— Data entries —
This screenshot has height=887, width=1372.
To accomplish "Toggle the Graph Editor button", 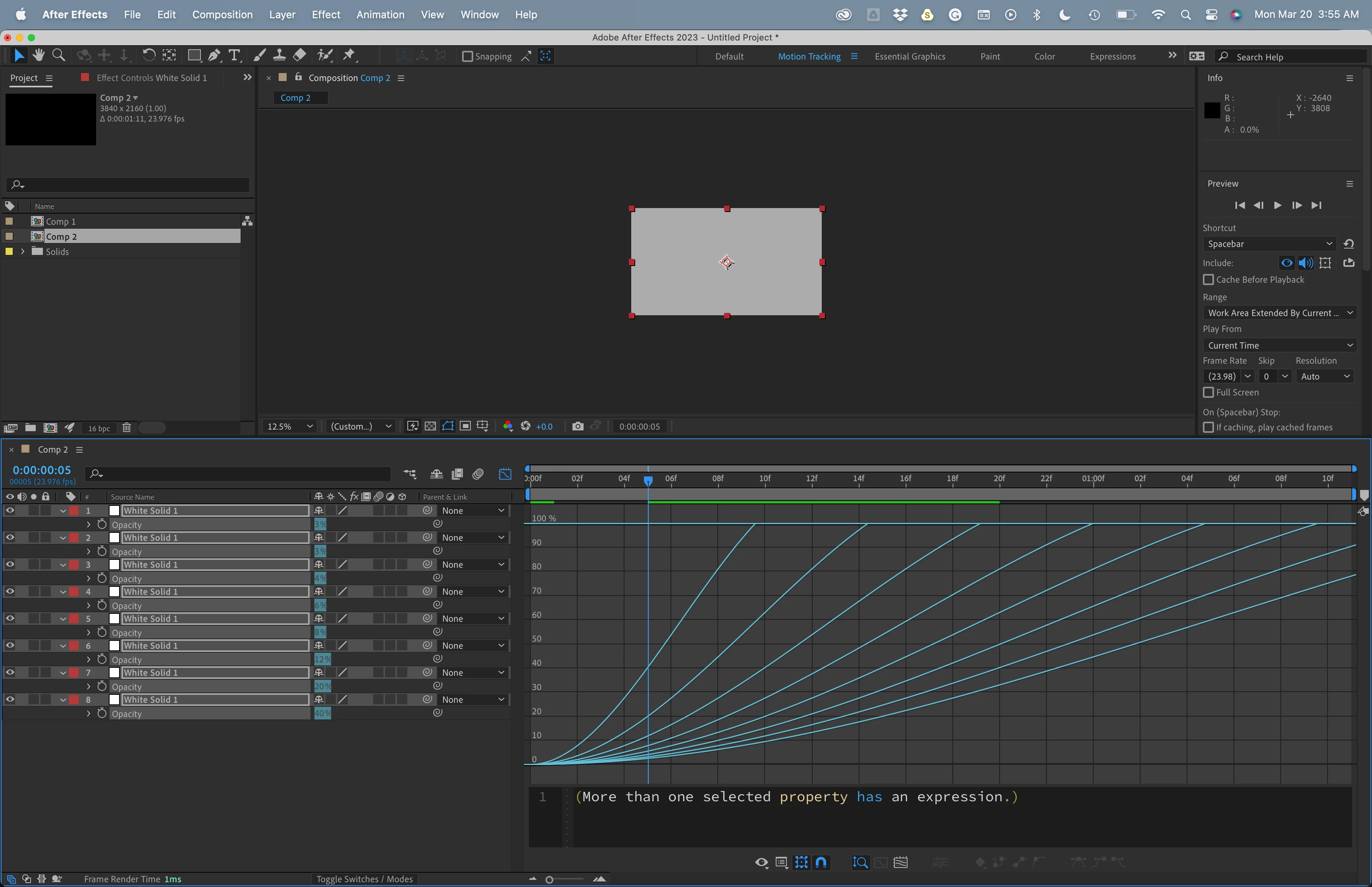I will (x=505, y=474).
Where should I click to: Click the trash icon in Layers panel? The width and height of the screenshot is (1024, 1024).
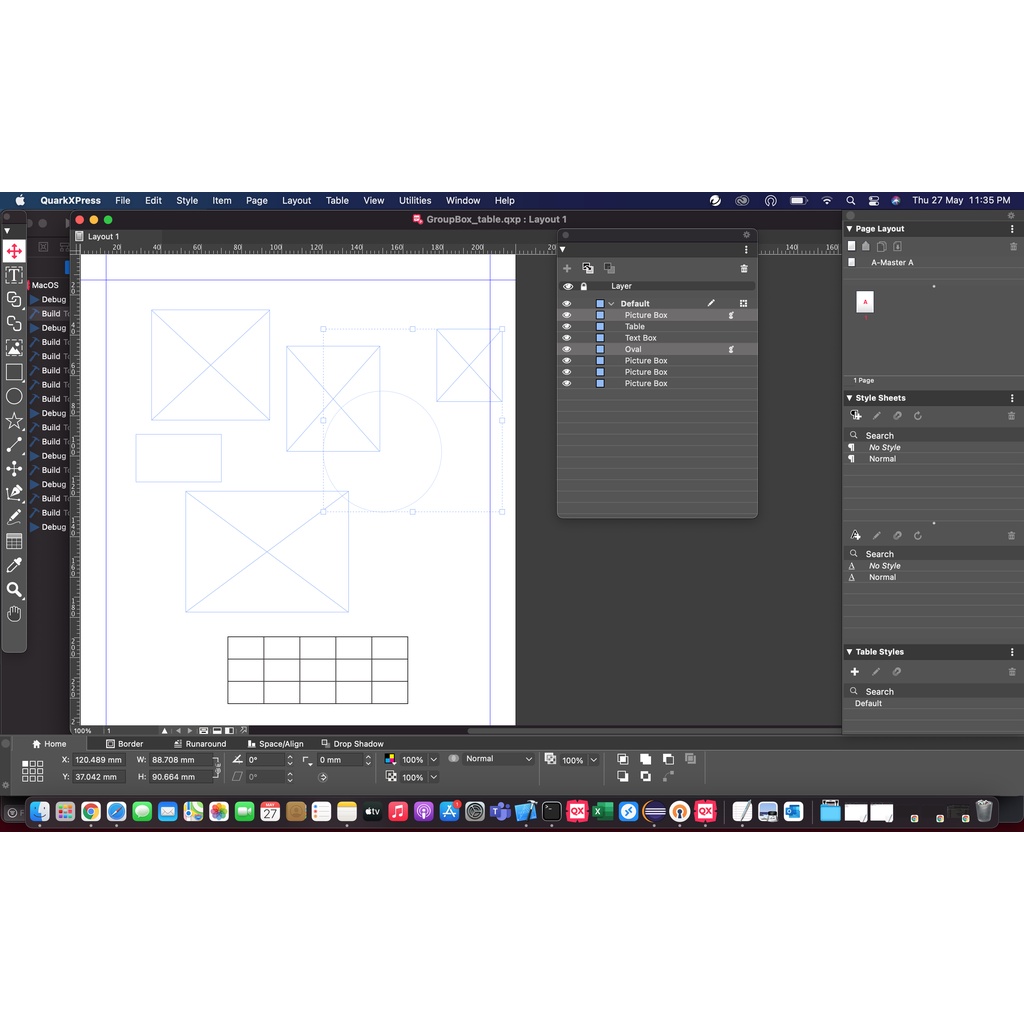pyautogui.click(x=743, y=268)
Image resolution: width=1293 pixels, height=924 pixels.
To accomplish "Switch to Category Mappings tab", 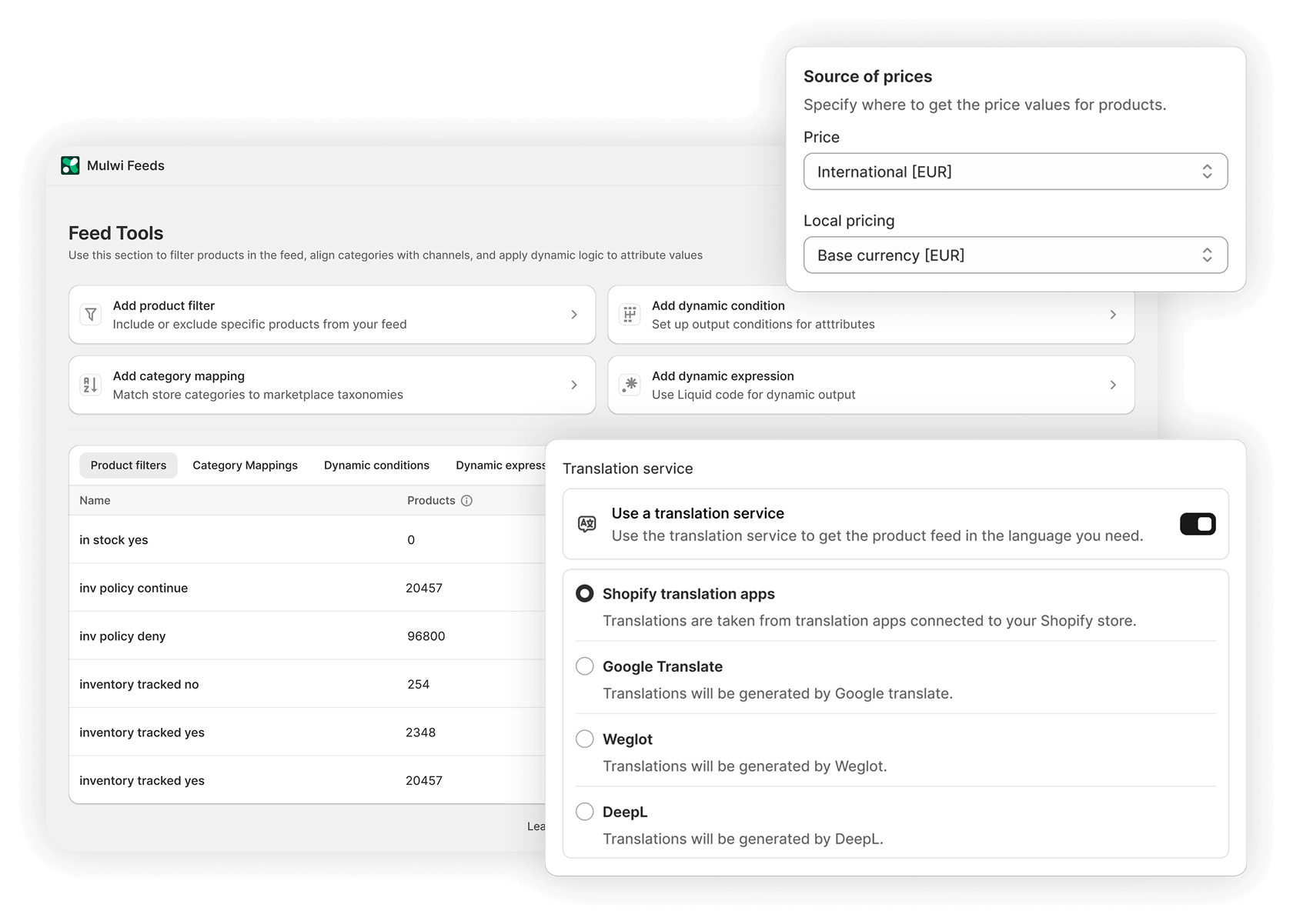I will (245, 465).
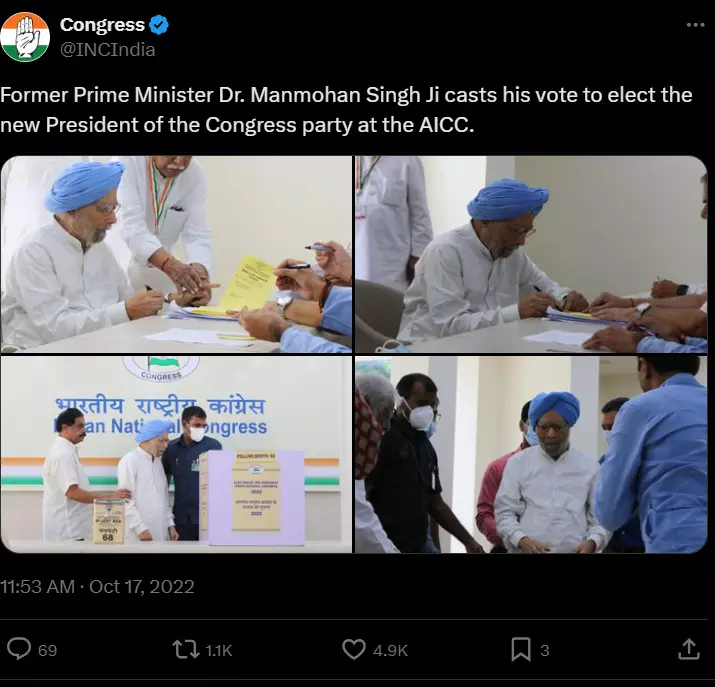The image size is (715, 687).
Task: Click the blue verified badge
Action: click(158, 25)
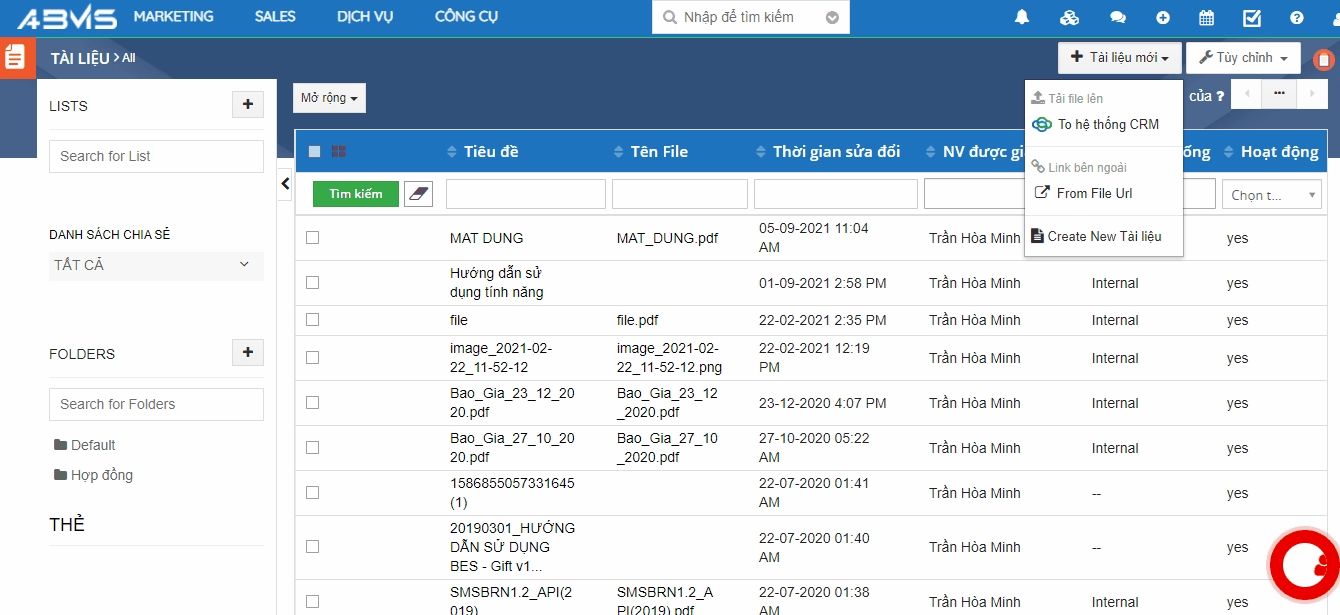Collapse the left sidebar arrow

point(285,183)
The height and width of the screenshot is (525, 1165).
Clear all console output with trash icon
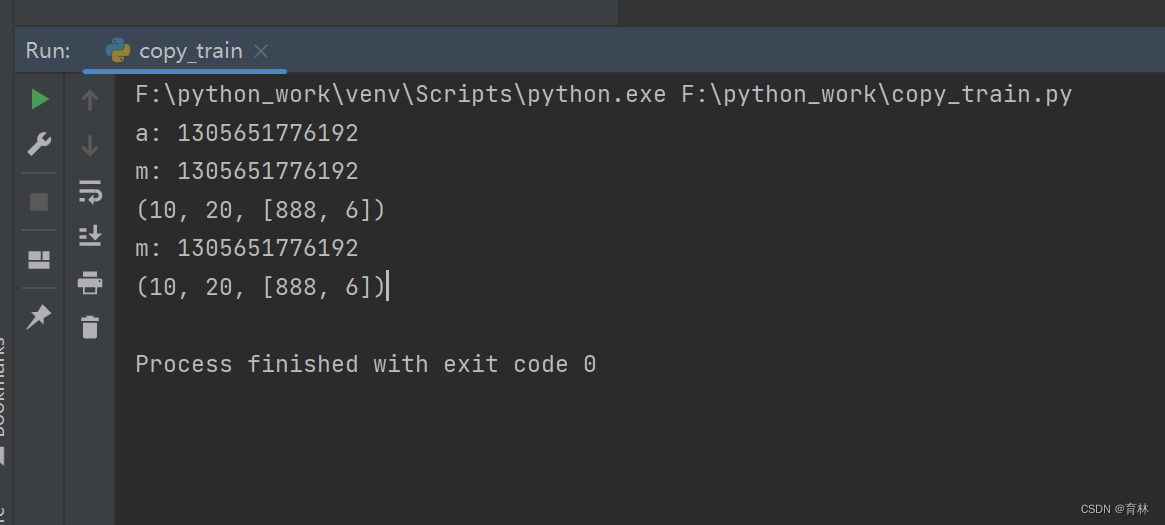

— Aim of the exercise —
Collect each line of the listing above that contains the string "height".

— Output for this exercise —
This screenshot has height=887, width=1372.
Where should I click to: Click the trash icon in Layers panel? The width and height of the screenshot is (1024, 1024).
Image resolution: width=1293 pixels, height=924 pixels.
The height and width of the screenshot is (525, 1165).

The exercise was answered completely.